漢の武帝が初めて「建元」の年号を建てる。

年号は正しくは元号といい、武帝が紀元前114年に、即位した紀元前140年にさかのぼって「建元」という年号を建て、元年としたのに始まる紀年法(年代を数える方法)である。それ以後、中国の各王朝の皇帝は、祥瑞(めでたいしるし)が現れたり、災難が起こったりすると、年号を改めた。それを改元という。改元は皇帝の専決事項で、皇帝が天命を受けて世を支配していることを示すことであった。
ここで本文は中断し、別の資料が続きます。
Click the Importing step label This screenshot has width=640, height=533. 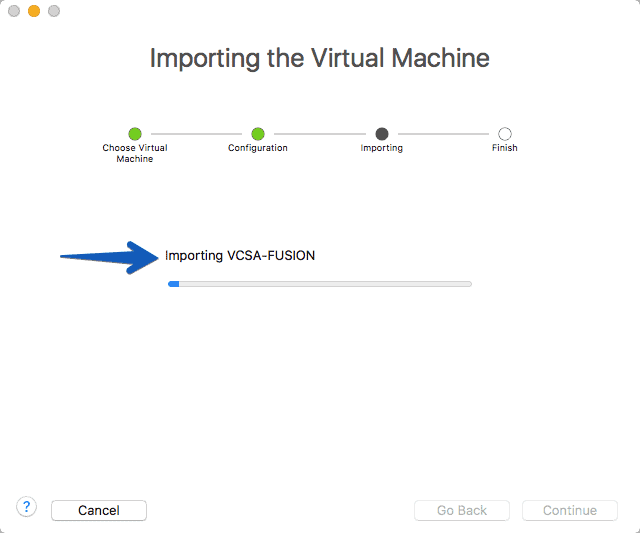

中国の周辺のアジア諸国も、国家の形成とともに年号(元号)を制定した。年号を立てることは独立国家であることを表明することであったので、逆に中国の王朝に服属すると、独自の年号をやめ、中国王朝の年号を用いたわけである。日本では、大化の改新の時の「大化」が正式な年号の最初である。中国では明の太祖洪武帝一世一元の制(皇帝一代に一つの年号)として皇帝在位中の改元は行わなくなった。日本でも明治天皇から一世一元の制となった。年号(元号)は本家の中国では清王朝の滅亡(1912年)以後使用されなくなり、他のアジア諸国でもなくなったが、現在日本のみが使用し、しかも「元号法」(1979年生制定)まで制定し、一世一元の制を守ろうとしている。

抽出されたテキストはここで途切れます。